> [DATASET EXTRACT]
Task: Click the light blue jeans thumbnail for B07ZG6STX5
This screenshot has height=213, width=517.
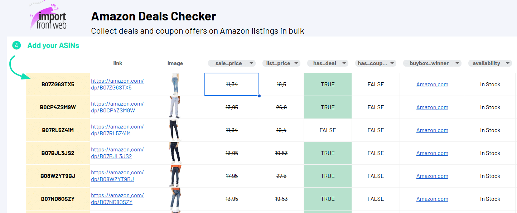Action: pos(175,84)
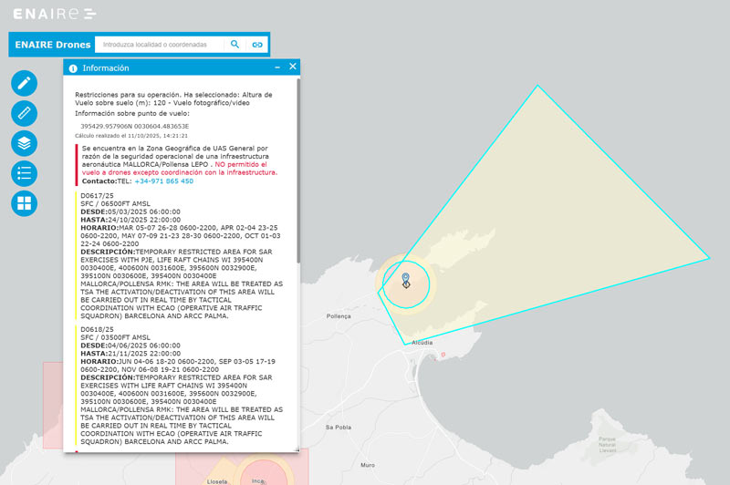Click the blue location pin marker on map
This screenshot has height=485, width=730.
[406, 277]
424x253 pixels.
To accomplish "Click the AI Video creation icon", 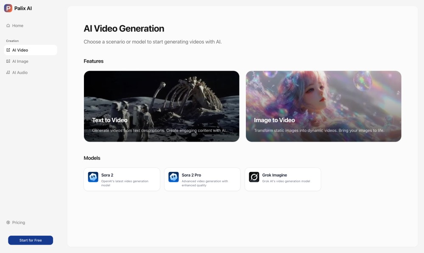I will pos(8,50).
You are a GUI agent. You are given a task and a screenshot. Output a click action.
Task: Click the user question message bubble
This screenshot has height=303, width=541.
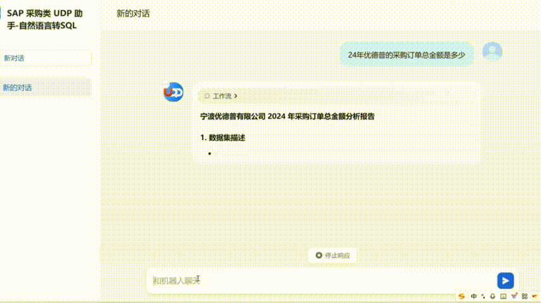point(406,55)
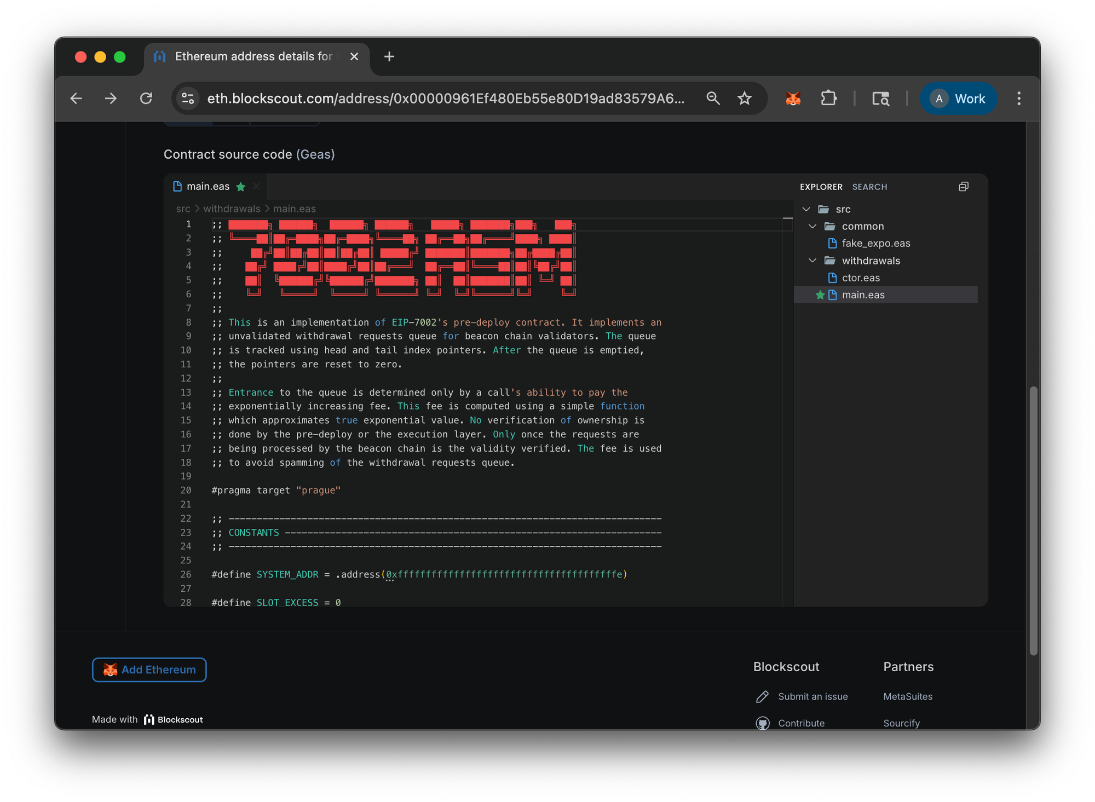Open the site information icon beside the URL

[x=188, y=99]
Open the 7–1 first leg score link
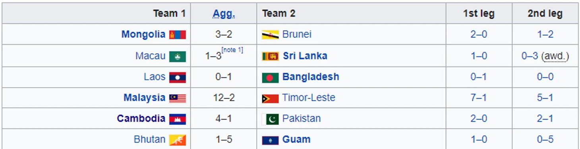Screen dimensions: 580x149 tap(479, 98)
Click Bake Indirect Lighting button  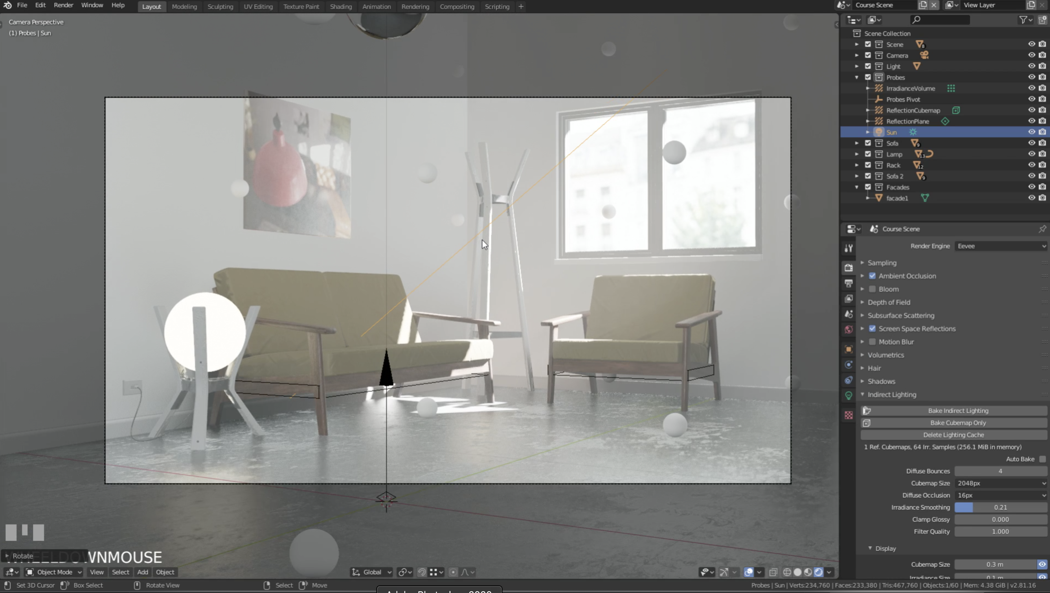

> [WHAT THIS TASK INVOLVES] Return the data from the line containing "You are a GUI" through the end, repeating each line exactly and leaving out the pictures.

> [CORRECT OUTPUT]
You are a GUI agent. You are given a task and a screenshot. Output a click action.
Task: Click the user question message bubble
This screenshot has height=303, width=541.
point(406,55)
Open the site information icon beside the URL

[x=188, y=99]
Open the 7–1 first leg score link
Screen dimensions: 580x149 tap(479, 98)
Click Bake Indirect Lighting button  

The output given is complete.